Now, I have been concentrating on people who want to learn and change. It stills revs up the CNS, but the results are soothing.
This discussion is so good…and so volatile in churches, public spaces and families.
Sharon signed her note, ‘Peace.’.
Peace..
My pain shouldn’t be a political, spiritual or control issue…it is what it is. My hope is that we are moving closer to the day when it is a humanity issue, a compassion issue.
Ya, know I am old enough to remember that in our church at least, most people didn’t wear perfume or make-up.
It was considered worldly. That church would have been a true Sanctuary.
“Peace…, not as the world gives peace….let not your heart be troubled.”
Thank all of you…HUGS
.
Susie Collins
24. Jan, 2010
Aloha Connie, wonderful observations! I wish everyone thought about toxic perfume and make-up that way, as a distraction not worthy of attention and certainly not worthy of our money. xoxo
celia
25. Jan, 2010
I guess we are realizing that there are people ‘out there’ who are cruel.
There’s no way around it.
Or . . .
*they* simply don’t want to face reality, because it would mean a sacrifice on *their* part.

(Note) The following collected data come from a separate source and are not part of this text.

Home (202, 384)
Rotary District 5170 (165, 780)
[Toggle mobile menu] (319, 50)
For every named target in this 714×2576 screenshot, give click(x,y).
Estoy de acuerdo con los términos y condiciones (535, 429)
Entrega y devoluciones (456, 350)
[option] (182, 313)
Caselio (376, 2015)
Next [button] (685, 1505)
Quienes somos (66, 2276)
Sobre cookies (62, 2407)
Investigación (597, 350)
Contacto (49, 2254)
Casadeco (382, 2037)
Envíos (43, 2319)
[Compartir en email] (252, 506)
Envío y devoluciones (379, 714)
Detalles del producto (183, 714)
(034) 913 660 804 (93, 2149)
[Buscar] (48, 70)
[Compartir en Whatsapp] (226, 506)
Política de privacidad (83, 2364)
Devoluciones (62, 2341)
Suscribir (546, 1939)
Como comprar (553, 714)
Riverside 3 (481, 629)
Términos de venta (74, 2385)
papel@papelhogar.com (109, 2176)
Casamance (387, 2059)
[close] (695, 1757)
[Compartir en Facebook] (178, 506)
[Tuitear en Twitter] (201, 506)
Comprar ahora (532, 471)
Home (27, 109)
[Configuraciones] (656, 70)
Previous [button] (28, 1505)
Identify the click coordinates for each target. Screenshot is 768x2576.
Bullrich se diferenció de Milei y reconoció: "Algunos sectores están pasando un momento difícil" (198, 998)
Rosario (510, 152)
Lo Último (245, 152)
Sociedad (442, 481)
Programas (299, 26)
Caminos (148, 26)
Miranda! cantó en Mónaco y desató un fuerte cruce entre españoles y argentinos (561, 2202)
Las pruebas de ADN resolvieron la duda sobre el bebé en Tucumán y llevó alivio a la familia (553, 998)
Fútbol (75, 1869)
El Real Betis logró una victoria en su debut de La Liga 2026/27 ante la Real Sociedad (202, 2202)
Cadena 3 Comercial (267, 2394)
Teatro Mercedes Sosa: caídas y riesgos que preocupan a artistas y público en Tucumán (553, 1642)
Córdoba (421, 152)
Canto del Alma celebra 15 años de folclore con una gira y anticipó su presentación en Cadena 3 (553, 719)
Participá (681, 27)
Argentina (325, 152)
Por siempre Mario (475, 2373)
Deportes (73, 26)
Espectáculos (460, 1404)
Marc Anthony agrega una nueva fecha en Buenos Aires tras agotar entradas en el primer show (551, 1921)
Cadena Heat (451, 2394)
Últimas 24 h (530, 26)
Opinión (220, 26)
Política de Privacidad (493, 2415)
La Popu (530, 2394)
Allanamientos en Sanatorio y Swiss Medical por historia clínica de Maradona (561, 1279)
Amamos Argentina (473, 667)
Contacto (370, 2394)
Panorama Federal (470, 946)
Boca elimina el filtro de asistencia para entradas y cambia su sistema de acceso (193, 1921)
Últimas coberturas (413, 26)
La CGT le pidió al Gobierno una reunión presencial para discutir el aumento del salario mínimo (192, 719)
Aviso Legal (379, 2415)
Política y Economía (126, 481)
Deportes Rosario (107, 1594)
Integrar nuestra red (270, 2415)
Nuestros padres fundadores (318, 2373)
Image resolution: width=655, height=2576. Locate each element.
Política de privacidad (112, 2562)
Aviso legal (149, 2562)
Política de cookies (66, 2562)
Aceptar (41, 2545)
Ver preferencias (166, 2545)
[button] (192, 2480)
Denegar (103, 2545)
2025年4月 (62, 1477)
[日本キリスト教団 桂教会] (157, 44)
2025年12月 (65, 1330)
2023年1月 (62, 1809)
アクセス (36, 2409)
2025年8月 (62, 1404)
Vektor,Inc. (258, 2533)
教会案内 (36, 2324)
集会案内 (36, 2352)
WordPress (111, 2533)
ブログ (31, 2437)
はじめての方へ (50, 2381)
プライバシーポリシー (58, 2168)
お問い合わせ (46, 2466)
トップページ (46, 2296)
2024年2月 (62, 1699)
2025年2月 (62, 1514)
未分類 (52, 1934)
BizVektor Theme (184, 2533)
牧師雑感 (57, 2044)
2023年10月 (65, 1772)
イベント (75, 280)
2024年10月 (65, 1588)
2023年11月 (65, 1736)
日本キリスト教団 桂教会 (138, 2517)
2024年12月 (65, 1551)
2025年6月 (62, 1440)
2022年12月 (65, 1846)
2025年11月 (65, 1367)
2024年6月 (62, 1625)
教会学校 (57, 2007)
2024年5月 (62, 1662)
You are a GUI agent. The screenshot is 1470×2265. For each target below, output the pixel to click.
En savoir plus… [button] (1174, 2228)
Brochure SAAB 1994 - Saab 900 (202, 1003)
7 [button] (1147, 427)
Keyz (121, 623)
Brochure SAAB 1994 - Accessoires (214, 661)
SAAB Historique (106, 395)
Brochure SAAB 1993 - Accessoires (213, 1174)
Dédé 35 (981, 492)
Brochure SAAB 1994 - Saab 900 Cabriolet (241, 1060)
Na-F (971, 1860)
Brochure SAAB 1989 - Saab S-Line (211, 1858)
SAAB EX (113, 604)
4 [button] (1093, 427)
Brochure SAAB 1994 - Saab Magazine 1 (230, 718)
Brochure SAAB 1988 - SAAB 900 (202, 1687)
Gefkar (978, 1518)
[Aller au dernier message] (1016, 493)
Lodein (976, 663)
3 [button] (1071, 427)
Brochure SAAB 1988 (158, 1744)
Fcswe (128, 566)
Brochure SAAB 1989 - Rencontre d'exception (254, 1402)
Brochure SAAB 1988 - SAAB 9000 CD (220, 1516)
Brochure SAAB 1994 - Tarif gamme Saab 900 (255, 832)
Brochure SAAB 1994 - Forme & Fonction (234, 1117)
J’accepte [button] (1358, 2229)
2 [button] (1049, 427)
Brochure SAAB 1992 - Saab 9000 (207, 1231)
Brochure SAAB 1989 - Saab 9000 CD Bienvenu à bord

It’s sad, but I can’t say I am surprised.
A man with a ph.d. in chemistry ‘attacked’ me once, basing his right to do so on the fact that, “even natural things are chemicals”–
ack–
hugs to those who have experienced this sort of bigotry and meanness.
Susie Collins
25. Jan, 2010
Aloha Celia,
I have heard that false argument before about “even natural things are chemicals.” Yes all things are chemical, and nature even makes toxins and toxic chemicals that can possibly harm us, but that does not then mean that humans can make and distribute synthetic toxic chemicals willy-nilly resulting in ill health of living things and the environment.
It’s especially cruel and unjust when people (and corporations) are given the information about the harm these man-made chemicals are doing, and they decide to continue their course of action anyway.
It hurts to the bone when others feel we canaries are not worth caring about. Thank goodness we have each other to turn to for comfort, support, and knowledge.